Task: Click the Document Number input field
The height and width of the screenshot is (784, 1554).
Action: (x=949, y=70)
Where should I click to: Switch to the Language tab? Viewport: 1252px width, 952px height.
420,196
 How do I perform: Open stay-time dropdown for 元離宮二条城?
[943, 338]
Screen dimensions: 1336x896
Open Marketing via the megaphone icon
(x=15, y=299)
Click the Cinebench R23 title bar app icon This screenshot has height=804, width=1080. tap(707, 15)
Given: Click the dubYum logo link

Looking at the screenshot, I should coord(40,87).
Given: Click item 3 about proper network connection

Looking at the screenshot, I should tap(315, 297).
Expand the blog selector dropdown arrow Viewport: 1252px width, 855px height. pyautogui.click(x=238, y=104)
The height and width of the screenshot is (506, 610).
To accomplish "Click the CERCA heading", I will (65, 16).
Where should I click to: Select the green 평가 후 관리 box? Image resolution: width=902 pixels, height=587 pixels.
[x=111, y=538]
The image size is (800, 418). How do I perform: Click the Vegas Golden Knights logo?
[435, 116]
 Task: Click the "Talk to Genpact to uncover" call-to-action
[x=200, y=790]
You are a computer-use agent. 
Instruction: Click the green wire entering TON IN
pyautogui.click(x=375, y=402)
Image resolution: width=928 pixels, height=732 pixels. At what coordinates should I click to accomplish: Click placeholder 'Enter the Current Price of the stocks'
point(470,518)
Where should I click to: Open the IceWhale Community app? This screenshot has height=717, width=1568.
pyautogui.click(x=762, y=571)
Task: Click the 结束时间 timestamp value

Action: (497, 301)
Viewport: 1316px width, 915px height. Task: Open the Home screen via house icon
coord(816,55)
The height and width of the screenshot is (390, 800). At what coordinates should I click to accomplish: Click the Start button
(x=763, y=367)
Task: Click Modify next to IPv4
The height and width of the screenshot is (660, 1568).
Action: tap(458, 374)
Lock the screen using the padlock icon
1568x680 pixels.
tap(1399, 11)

####################

- **Work instructions**:
Can you edit the rows above so that every "Viewport" reads "Window" and nothing else changes?

- **Expected output**:
Task: Click the Document Number input field
The height and width of the screenshot is (784, 1554).
Action: (x=949, y=70)
Where should I click to: Switch to the Language tab? Window: 1252px width, 952px height.
420,196
 How do I perform: Open stay-time dropdown for 元離宮二条城?
[943, 338]
Screen dimensions: 1336x896
Open Marketing via the megaphone icon
(x=15, y=299)
Click the Cinebench R23 title bar app icon This screenshot has height=804, width=1080. tap(707, 15)
Given: Click the dubYum logo link

Looking at the screenshot, I should coord(40,87).
Given: Click item 3 about proper network connection

Looking at the screenshot, I should tap(315, 297).
Expand the blog selector dropdown arrow Window: 1252px width, 855px height. pyautogui.click(x=238, y=104)
The height and width of the screenshot is (506, 610).
To accomplish "Click the CERCA heading", I will (65, 16).
Where should I click to: Select the green 평가 후 관리 box? Image resolution: width=902 pixels, height=587 pixels.
[x=111, y=538]
The image size is (800, 418). How do I perform: Click the Vegas Golden Knights logo?
[435, 116]
 Task: Click the "Talk to Genpact to uncover" call-to-action
[x=200, y=790]
You are a computer-use agent. 
Instruction: Click the green wire entering TON IN
pyautogui.click(x=375, y=402)
Image resolution: width=928 pixels, height=732 pixels. At what coordinates should I click to accomplish: Click placeholder 'Enter the Current Price of the stocks'
point(470,518)
Where should I click to: Open the IceWhale Community app? This screenshot has height=717, width=1568.
pyautogui.click(x=762, y=571)
Task: Click the 结束时间 timestamp value

Action: (497, 301)
Window: 1316px width, 915px height. Task: Open the Home screen via house icon
coord(816,55)
The height and width of the screenshot is (390, 800). At what coordinates should I click to accomplish: Click the Start button
(x=763, y=367)
Task: Click Modify next to IPv4
The height and width of the screenshot is (660, 1568).
Action: tap(458, 374)
Lock the screen using the padlock icon
1568x680 pixels.
tap(1399, 11)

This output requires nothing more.